I am trying to filter html tables with regex matching their id attribute. What am i doing wrong? Code i am trying to implement:
$this->xpath = new DOMXPath($this->dom);
$this->xpath->registerNamespace("php", "http://php.net/xpath");
$this->xpath->registerPHPFunctions();
foreach($xpath->query("//table[php:function('preg_match', '/post\d+/', @id)]") as $key => $row)
{
}
Error that i get: preg_match expects second param to be a string, array given.
An attribute is still a complex element according to DOM (has a namespace etc.). Use:
//table[php:function('preg_match', '/post\d+/', string(@id))]
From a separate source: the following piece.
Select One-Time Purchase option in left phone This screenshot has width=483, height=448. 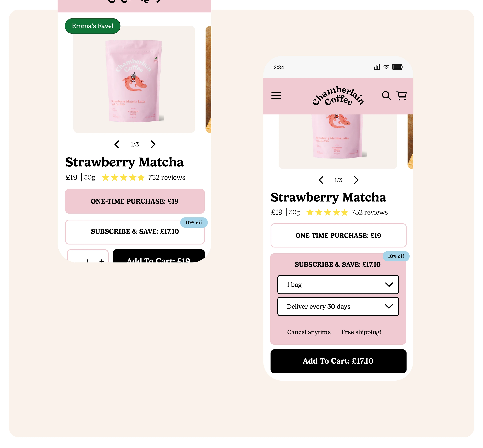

Now, we need a boolean return, so:
function booleanPregMatch($match,$string){
return preg_match($match,$string)>0;
}
$xpath->registerPHPFunctions();
foreach($xpath->query("//table[@id and php:function('booleanPregMatch', '/post\d+/', string(@id))]") as $key => $row){
echo $row->ownerDocument->saveXML($row);
}
BTW: for more complex issues, you can of course sneakily check what's happening with this:
//table[php:function('var_dump',@id)]
It's a shame we don't have XPATH 2.0 functions available, but if you can handle this requirement with a more unreliable starts-with
, I'd always prefer that over importing PHP functions.
What am i doing wrong?
The xpath expression @id
(second parameter) returns an array but preg_match
expects a string.
Convert it to string first: string(@id)
.
Next to that you need to actually compare the output to 1 as preg_match
returns 1
when found:
foreach($xpath->query("//table[@id and 1 = php:function('preg_match', '/post\d+/', string(@id))]") as $key => $row)
{
var_dump($key, $row, $row->ownerDocument->saveXml($row));
}
Explanation/What happens here?:
A xpath expression will by default return a node-list (more precisely node-set). If you map a PHP function onto such expressions these sets are represented in form of an array. You can easily tests that by using var_dump
:
$xpath->query("php:function('var_dump', //table)");
array(1) {
[0]=>
object(DOMElement)#3 (0) {
}
}
Same for the xpath expression @id
in the context of each table element:
$xpath->query("//table[php:function('var_dump', @id)]");
array(1) {
[0]=>
object(DOMAttr)#3 (0) {
}
}
You can change that into a string typed result by making use of the xpath string
function:
A node-set is converted to a string by returning the string-value of the node in the node-set that is first in document order. If the node-set is empty, an empty string is returned.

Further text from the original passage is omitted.